La protesta universitaria —contra el Interventor Enrique Gavier; más concretamente, buscaba hostilizar a Juan Carlos Onganía— se agolpó sobre Córdoba la noche de la masacre, el 7 de setiembre de 1966. "Fue alucinante —evocó, el jueves pasado ante Primera Plana, Luis Saavedra, un testigo—, porque todo ocurrió en pocos segundos. Yo venía del negocio de un pariente a las 20 horas, por avenida Colón hacia Sucre, cuando apareció el furgón policial número 8. Se detuvo frente al bar Dublín y sus tripulantes comenzaron a perseguir a la juventud, que manifestaba por el centro de Córdoba en defensa del gobierno tripartito de las casas de estudio.
"Los policías corrían con las armas en sus manos y observé cómo el chofer del patrullero, vestido de civil, empuñaba una ametralladora: supongo que me habrán visto cara de inocente porque me dejaron circular por la vereda. Entonces advertí que uno de los agentes traía detenido a un muchacho, casi un chico; me indigné y me acerqué para tratar de liberarlo: pronto se me sumó un colaborador. Era, lo supe luego, Pampillón.

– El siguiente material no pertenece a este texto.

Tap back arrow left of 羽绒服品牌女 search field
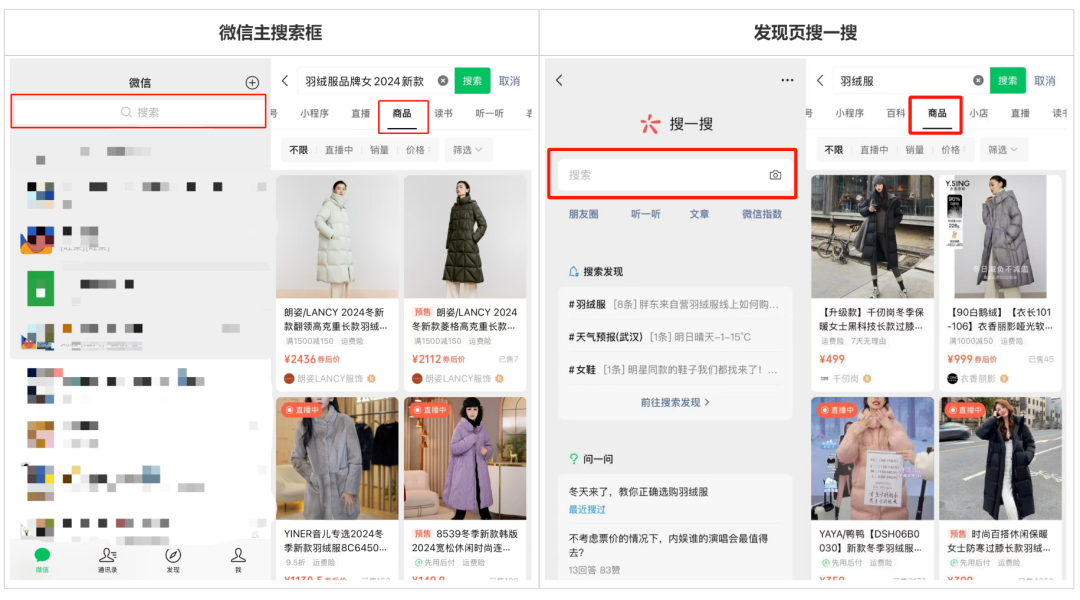The width and height of the screenshot is (1080, 600). pos(285,81)
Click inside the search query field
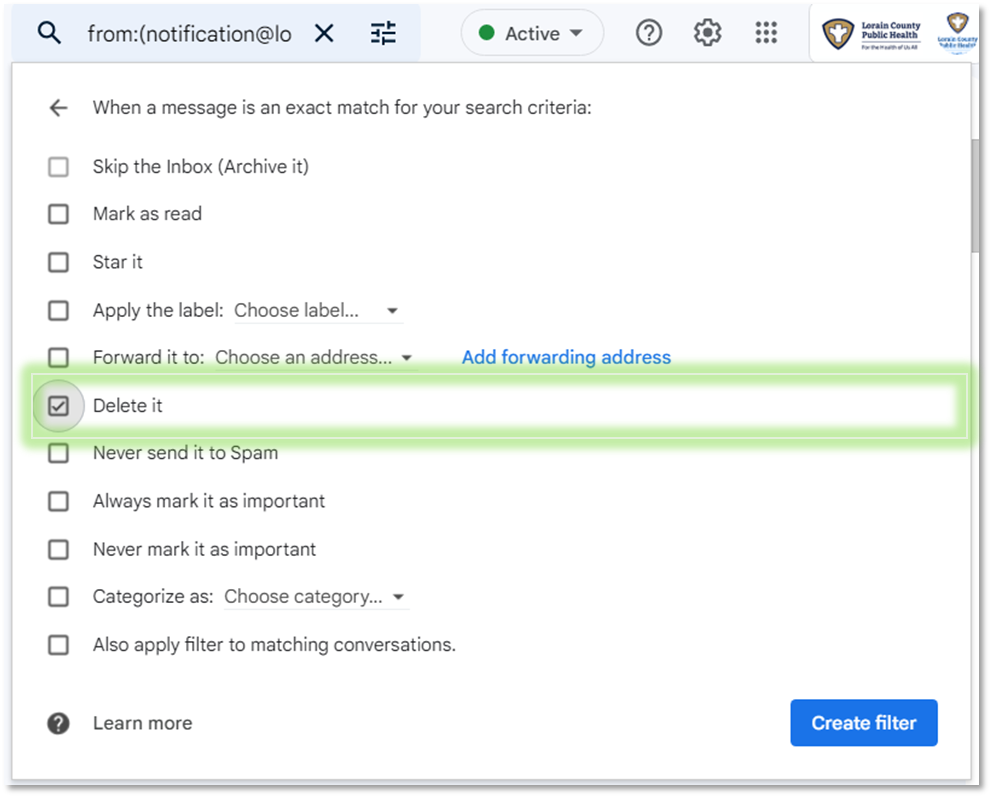Screen dimensions: 992x798 coord(190,33)
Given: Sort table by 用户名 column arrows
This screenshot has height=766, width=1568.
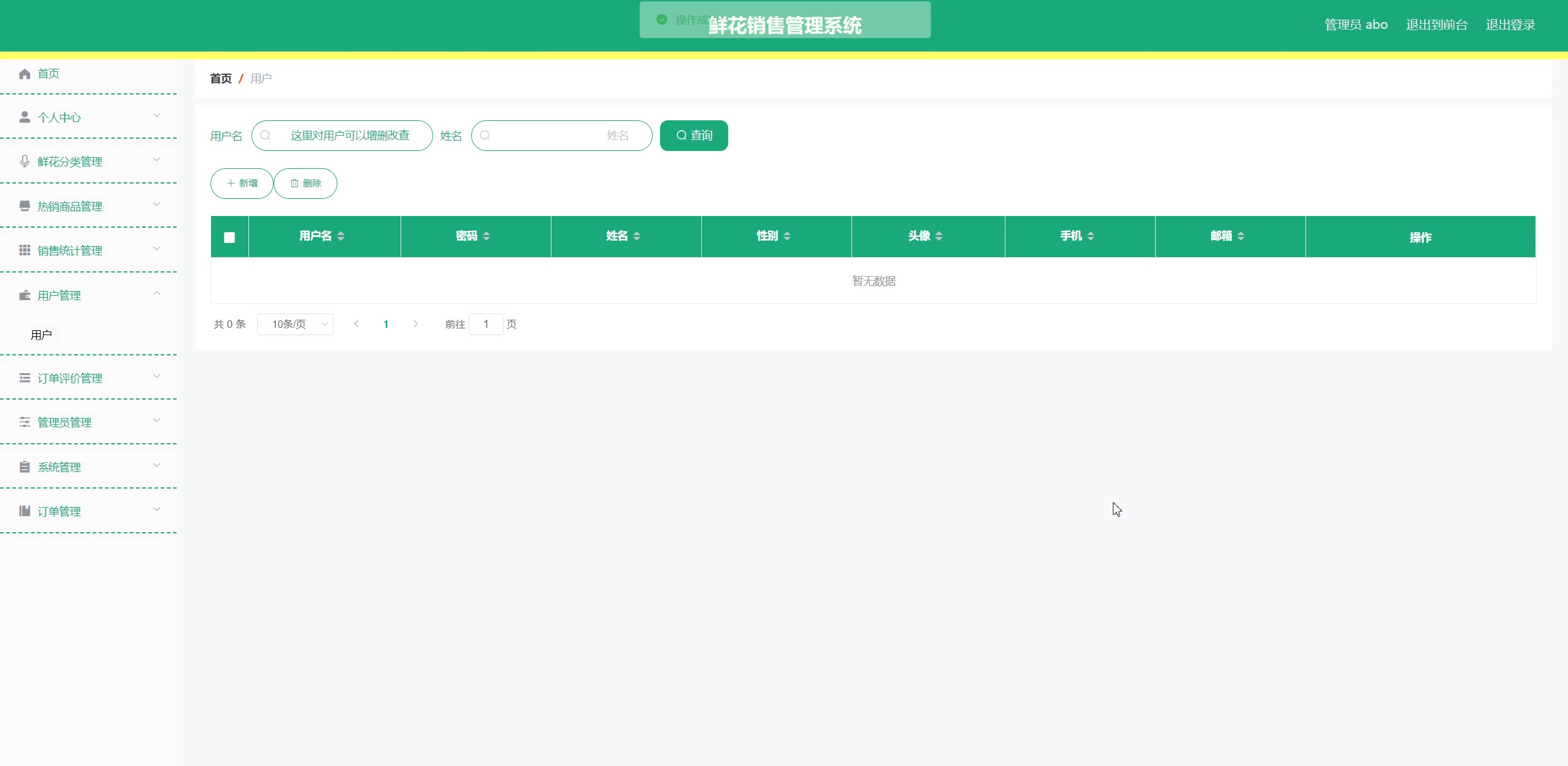Looking at the screenshot, I should (340, 236).
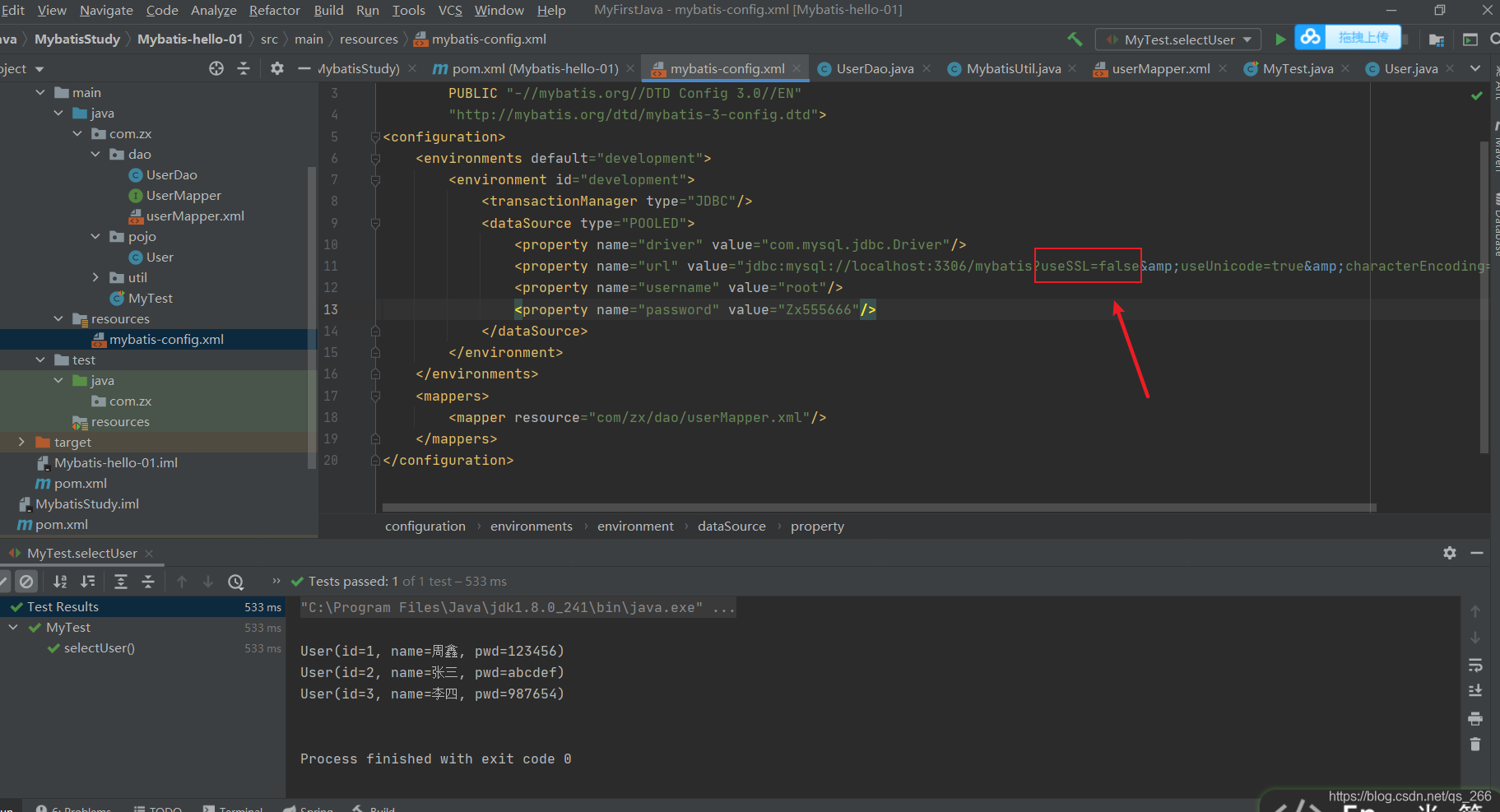The height and width of the screenshot is (812, 1500).
Task: Open the Refactor menu
Action: pyautogui.click(x=274, y=11)
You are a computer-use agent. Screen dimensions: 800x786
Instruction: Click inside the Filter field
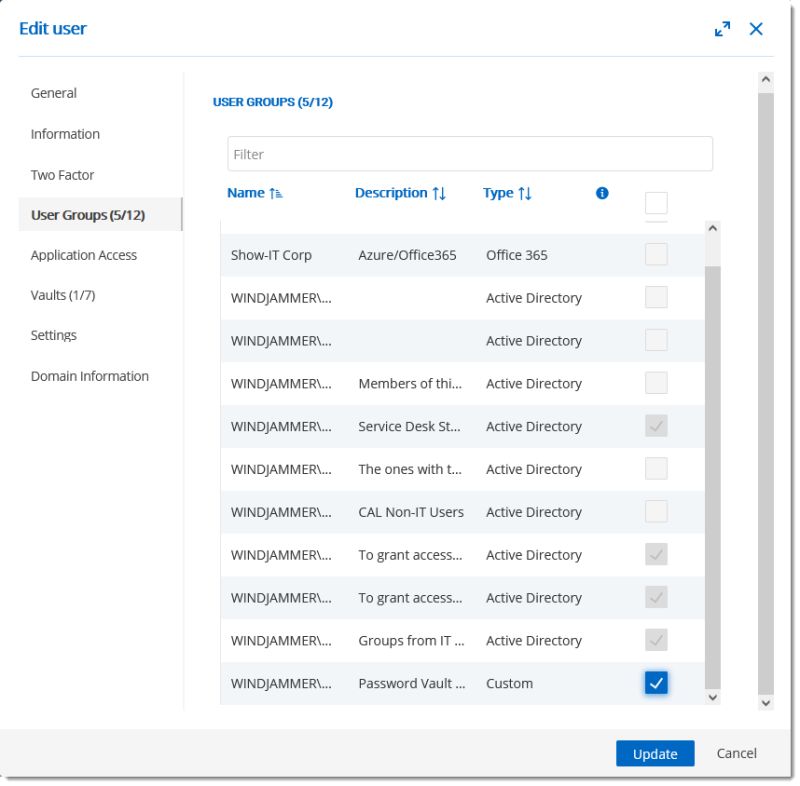coord(468,153)
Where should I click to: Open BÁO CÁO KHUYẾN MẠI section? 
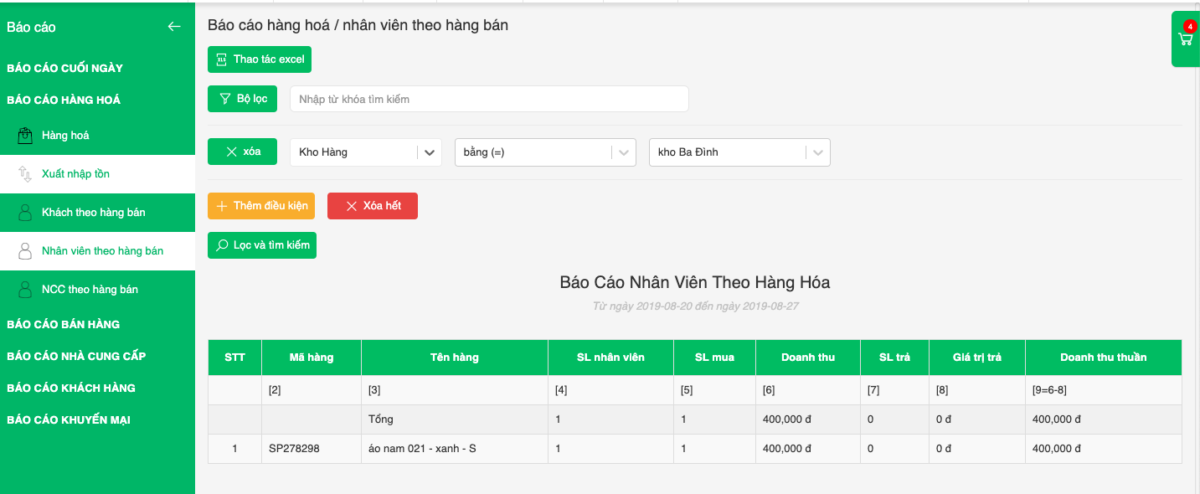click(66, 420)
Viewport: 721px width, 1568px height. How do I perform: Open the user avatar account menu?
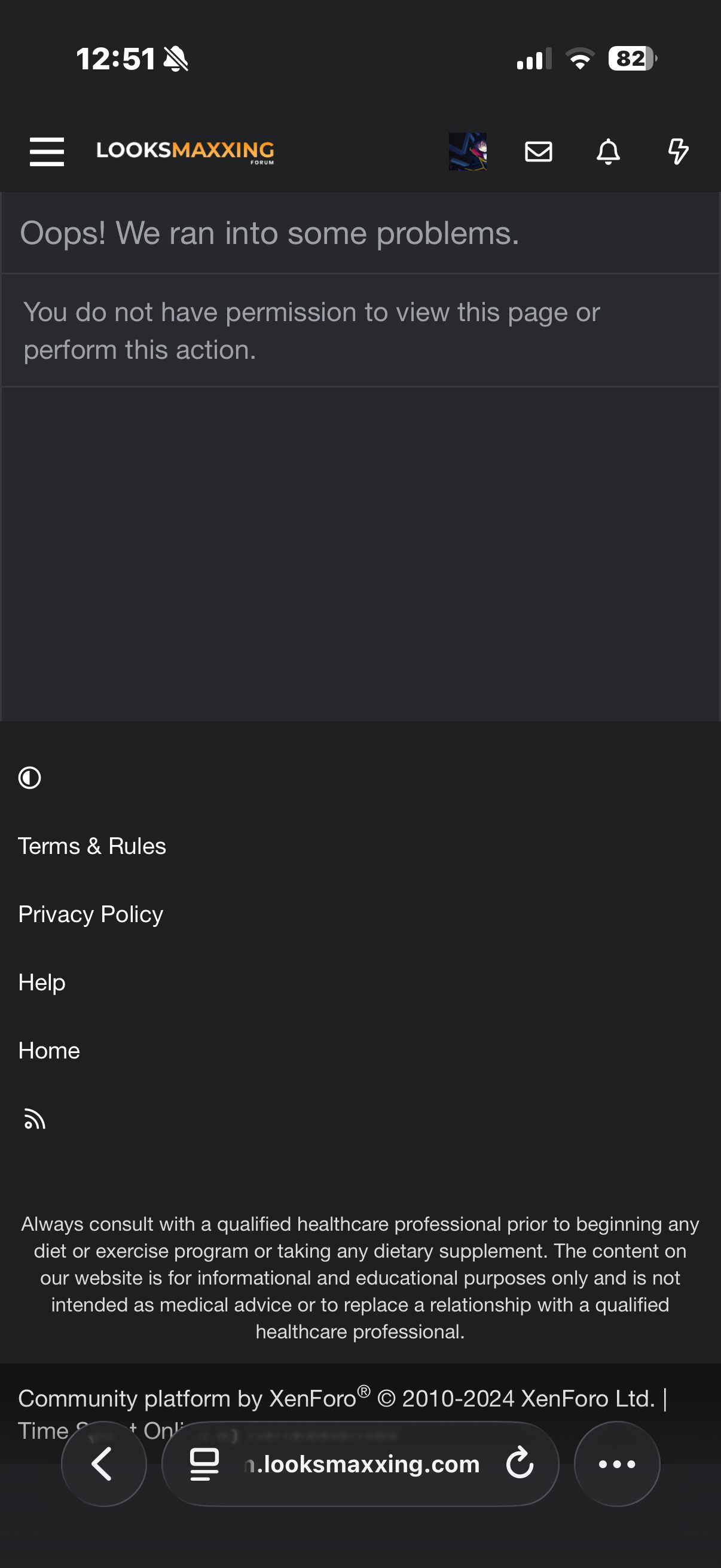pos(468,151)
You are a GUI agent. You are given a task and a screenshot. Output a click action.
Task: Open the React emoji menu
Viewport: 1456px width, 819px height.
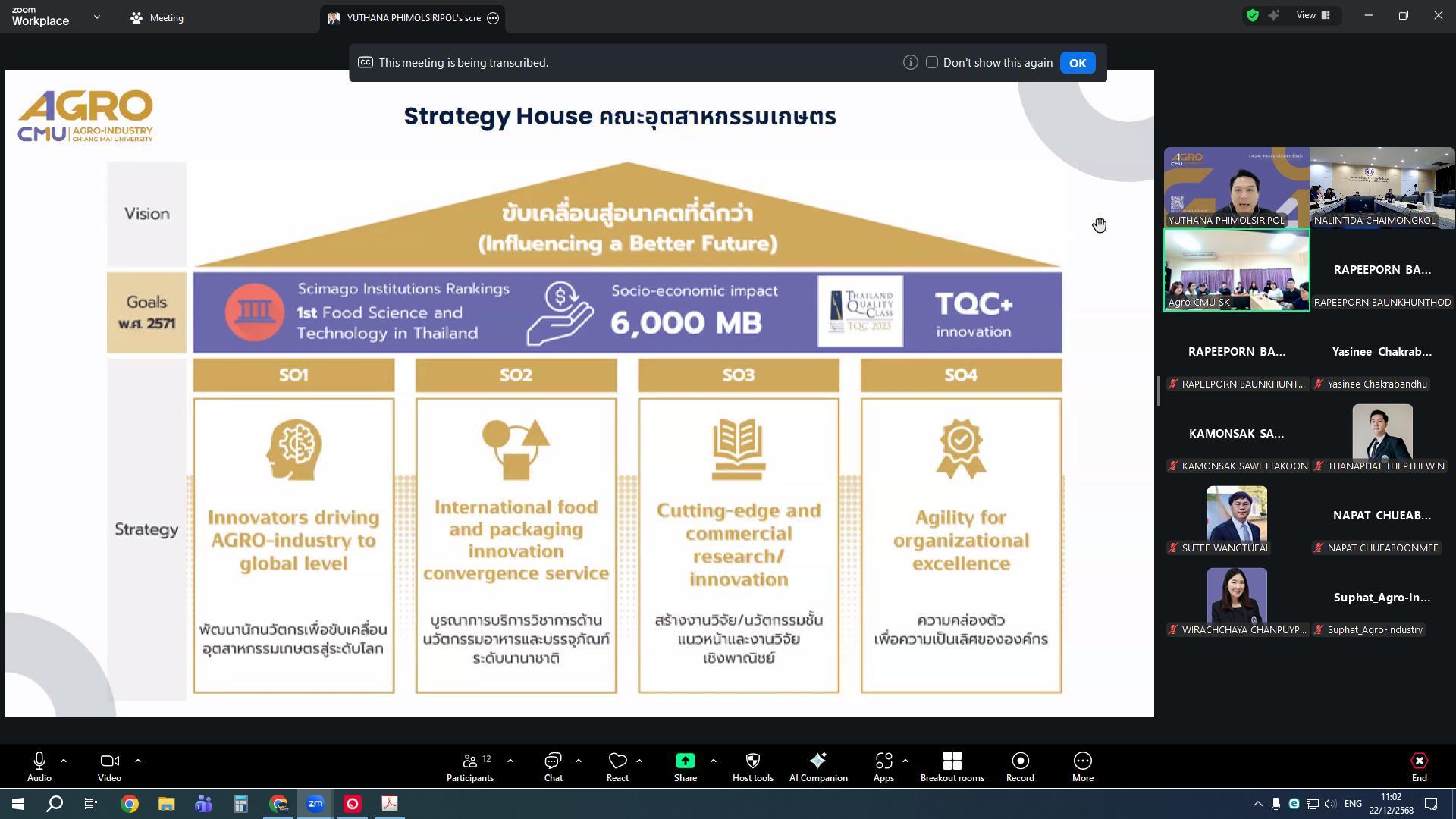click(x=617, y=766)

"Comenzamos a forcejear con el vigilante y al fin logramos que soltara al mocoso, que así consiguió huir. Atiné a correr por la vereda, mientras mi aliado lo hacía por el medio de la calle. En ese momento, el agente apuntó su revólver y extendiendo el brazo izquierdo efectuó varios disparos. Al caer Pampillón fui en su ayuda: estaba inconsciente, sangraba demasiado; después noté que la manga de mi saco quedó impregnada de sangre y pequeñas partículas blancas. El criminal, que estaba aún con el arma en la mano, dudó un instante y subió al vehículo de la Policía.
"Con otros compañeros intentamos llevar a Pampillón a pulso hasta el Hospital de Urgencia, distante unos cien metros, pero los guardias lo cargaron en el propio celular, donde quedó atravesado y semiencogido. «Suba», me ordenaron. «No, yo me quedo», les respondí. Debo haberlo dicho con tanta convicción que no insistieron. Me parecía una pesadilla." Era una pesadilla que se prolongó varias noches y ascendió hasta la locura para derramarse luego en motines, petardos, corridas, emboscadas en las calles del ghetto estudiantil cordobés: el barrio del Hospital de Clínicas, las pensiones donde se apiñan decenas de alumnos de otras provincias.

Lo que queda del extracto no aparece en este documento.